(Records from a dataset)
---+---
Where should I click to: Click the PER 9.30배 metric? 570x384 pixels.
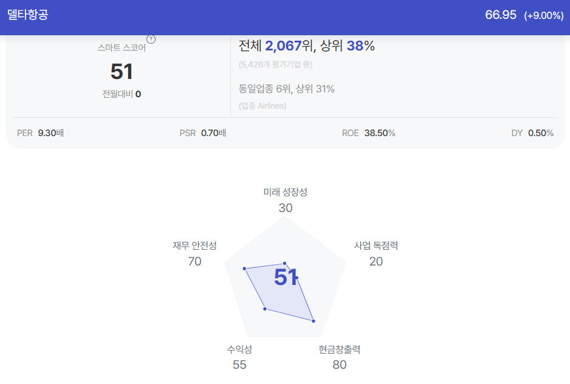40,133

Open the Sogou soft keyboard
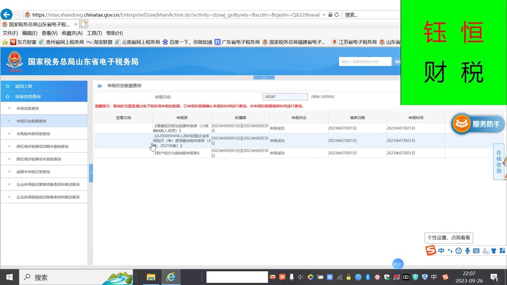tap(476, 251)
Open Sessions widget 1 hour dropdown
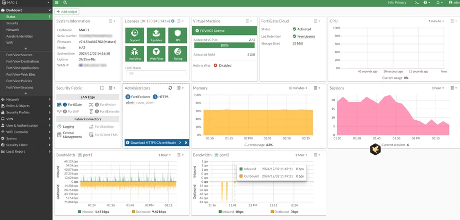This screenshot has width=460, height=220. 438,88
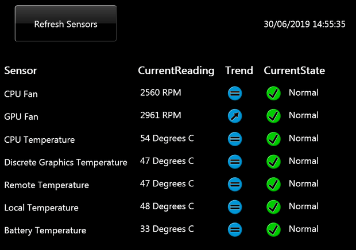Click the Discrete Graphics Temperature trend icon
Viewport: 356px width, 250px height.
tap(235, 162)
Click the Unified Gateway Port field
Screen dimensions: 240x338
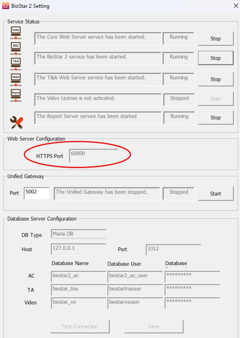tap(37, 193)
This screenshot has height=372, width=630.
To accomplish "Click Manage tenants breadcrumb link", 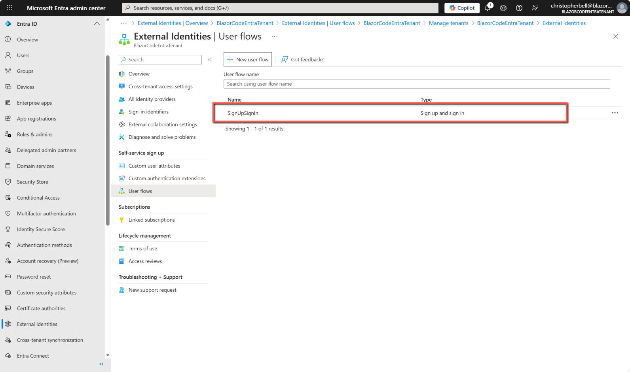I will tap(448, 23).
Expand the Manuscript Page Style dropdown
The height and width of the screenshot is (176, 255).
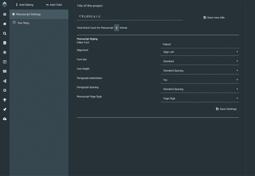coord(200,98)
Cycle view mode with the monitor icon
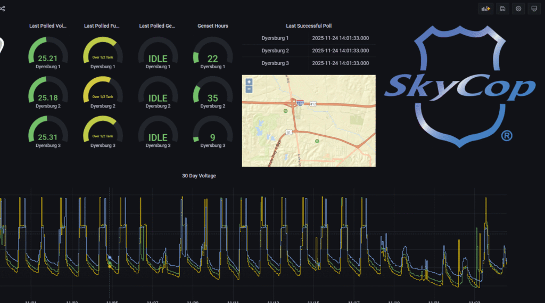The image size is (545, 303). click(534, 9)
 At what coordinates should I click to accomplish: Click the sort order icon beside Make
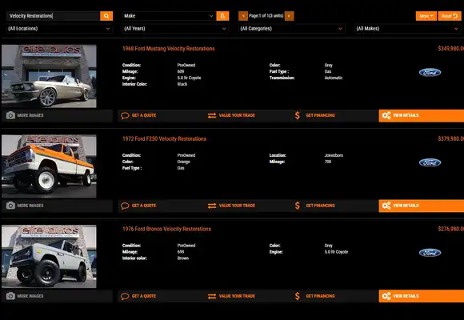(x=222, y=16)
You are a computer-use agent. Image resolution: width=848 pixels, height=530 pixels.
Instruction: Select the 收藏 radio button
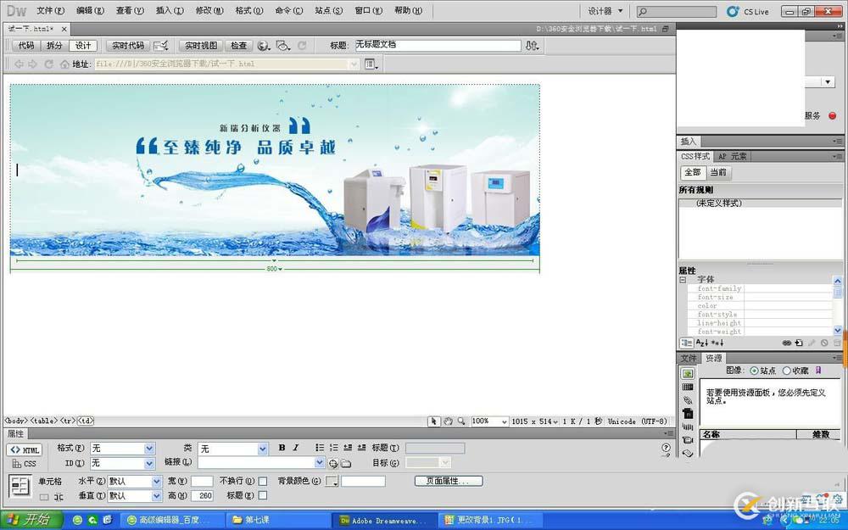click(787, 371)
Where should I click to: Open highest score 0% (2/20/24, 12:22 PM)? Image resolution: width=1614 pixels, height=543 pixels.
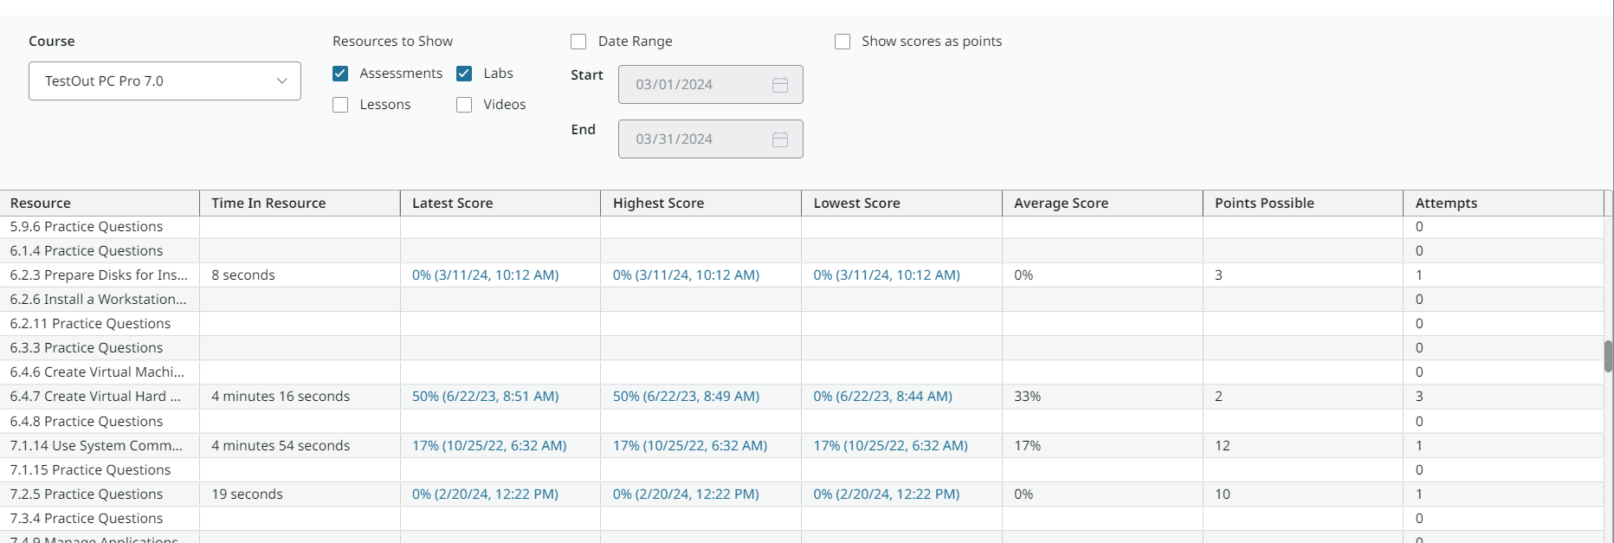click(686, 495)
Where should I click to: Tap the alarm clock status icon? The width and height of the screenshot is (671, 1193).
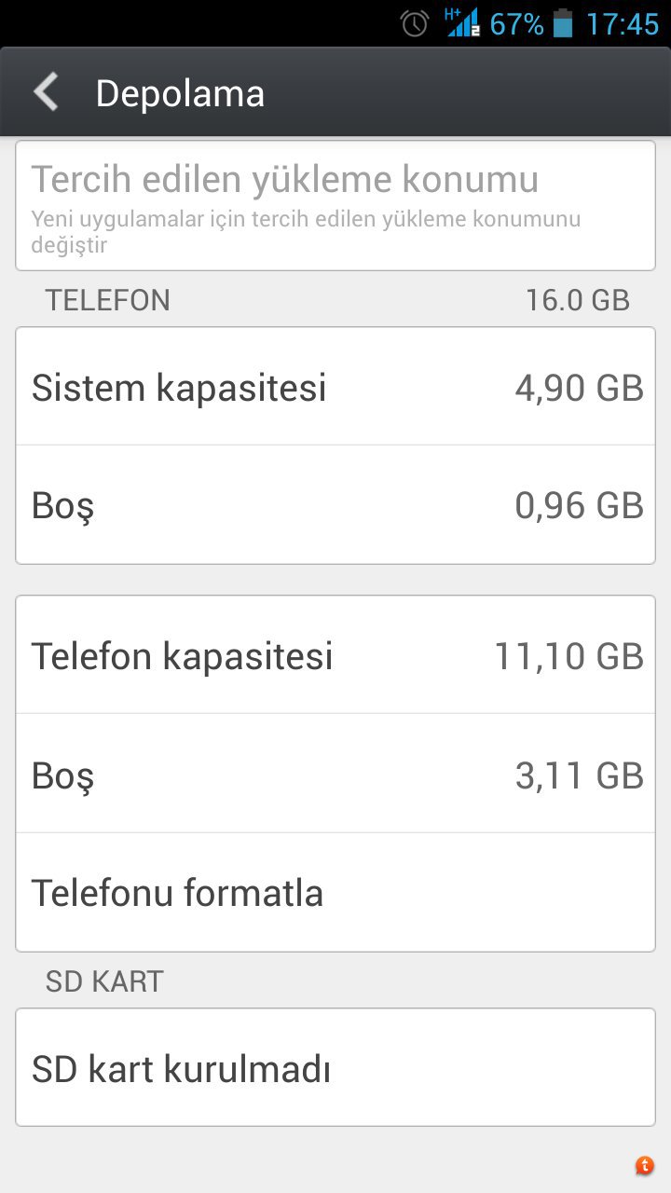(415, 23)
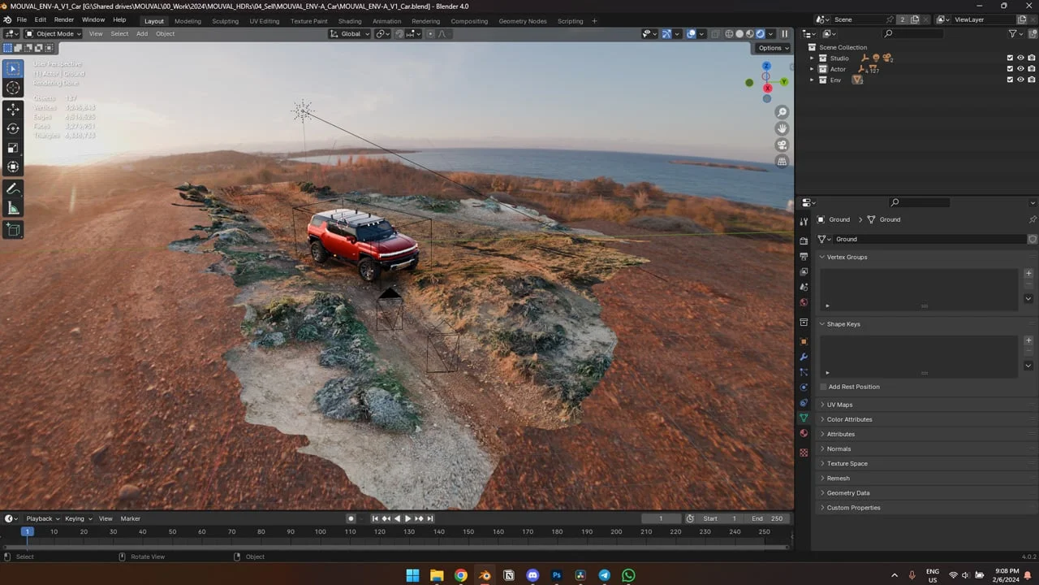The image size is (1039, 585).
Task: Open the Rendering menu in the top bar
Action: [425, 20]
---+---
ABOUT THIS EXERCISE
Please repeat, exactly as written, only the lines from the line with "Cycle view mode with the monitor icon" to the end of the data, leaving out every picture.

EXPECTED ANSWER
Cycle view mode with the monitor icon
The image size is (545, 303). click(534, 9)
 At what coordinates should I click to accomplish: Click the sort order icon beside Make
(x=222, y=16)
You are a computer-use agent. Image resolution: width=848 pixels, height=530 pixels.
Instruction: Select the 收藏 radio button
click(787, 371)
Where should I click to: Open highest score 0% (2/20/24, 12:22 PM)? Image resolution: width=1614 pixels, height=543 pixels.
click(686, 495)
Where should I click to: Tap the alarm clock status icon? The width and height of the screenshot is (671, 1193).
(415, 23)
The image size is (1039, 585).
Task: Open the Rendering menu in the top bar
Action: [425, 20]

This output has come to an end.